---- Data rows

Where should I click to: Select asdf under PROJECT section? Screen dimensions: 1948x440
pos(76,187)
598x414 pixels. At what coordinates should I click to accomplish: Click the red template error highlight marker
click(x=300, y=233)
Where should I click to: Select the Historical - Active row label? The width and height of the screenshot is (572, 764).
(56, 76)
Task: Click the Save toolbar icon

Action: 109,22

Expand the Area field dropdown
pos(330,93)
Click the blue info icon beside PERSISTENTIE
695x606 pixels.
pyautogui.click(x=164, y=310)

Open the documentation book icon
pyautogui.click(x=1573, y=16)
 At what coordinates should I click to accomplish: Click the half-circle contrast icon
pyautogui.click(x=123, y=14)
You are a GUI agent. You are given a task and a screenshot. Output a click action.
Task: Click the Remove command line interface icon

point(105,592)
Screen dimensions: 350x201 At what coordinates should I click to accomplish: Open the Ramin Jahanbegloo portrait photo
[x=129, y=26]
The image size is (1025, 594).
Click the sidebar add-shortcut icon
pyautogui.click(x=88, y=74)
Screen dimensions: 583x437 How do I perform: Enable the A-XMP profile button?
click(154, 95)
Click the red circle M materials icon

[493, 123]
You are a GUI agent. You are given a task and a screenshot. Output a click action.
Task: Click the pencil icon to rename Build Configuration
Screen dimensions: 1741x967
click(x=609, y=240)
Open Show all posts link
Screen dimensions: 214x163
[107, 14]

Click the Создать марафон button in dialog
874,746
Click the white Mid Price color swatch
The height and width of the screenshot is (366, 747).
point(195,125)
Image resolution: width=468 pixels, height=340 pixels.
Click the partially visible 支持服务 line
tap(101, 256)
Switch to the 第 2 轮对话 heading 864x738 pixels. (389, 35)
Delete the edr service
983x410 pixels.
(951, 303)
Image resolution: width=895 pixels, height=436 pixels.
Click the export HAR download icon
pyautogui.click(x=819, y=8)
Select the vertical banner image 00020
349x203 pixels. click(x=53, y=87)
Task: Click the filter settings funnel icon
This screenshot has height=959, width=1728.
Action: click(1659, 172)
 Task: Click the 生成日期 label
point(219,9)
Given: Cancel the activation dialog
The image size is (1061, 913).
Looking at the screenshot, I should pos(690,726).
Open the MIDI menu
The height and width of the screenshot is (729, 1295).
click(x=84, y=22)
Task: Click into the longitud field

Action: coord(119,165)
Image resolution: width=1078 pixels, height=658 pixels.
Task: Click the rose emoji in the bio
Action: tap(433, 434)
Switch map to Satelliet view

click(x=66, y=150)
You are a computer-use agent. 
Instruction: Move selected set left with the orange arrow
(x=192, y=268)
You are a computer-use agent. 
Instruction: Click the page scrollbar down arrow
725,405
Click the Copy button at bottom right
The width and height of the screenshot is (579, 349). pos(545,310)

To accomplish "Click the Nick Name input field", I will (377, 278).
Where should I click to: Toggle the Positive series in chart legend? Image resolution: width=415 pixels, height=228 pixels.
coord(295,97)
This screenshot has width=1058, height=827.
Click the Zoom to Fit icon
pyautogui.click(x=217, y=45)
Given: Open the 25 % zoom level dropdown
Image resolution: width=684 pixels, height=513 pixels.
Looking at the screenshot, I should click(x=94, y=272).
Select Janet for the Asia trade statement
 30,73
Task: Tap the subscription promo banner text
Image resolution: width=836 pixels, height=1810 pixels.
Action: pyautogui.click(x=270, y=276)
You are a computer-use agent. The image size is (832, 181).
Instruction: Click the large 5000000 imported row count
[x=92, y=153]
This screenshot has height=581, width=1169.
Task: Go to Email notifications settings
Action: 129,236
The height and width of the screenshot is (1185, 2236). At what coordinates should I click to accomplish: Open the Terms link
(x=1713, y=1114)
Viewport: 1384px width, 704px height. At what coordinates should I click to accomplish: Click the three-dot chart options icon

--------

Scale the records from their start through the line containing "click(x=300, y=233)", writing out every line, requests included, with each coordinate in the answers multiplied by 1.2 and rounded to a whole number, halves up. Leave all numbers in the requests unchanged.

Where should I click to: Select asdf under PROJECT section? Screen dimensions: 1948x440
pos(91,224)
598x414 pixels. At what coordinates should I click to accomplish: Click the red template error highlight marker
click(x=360, y=280)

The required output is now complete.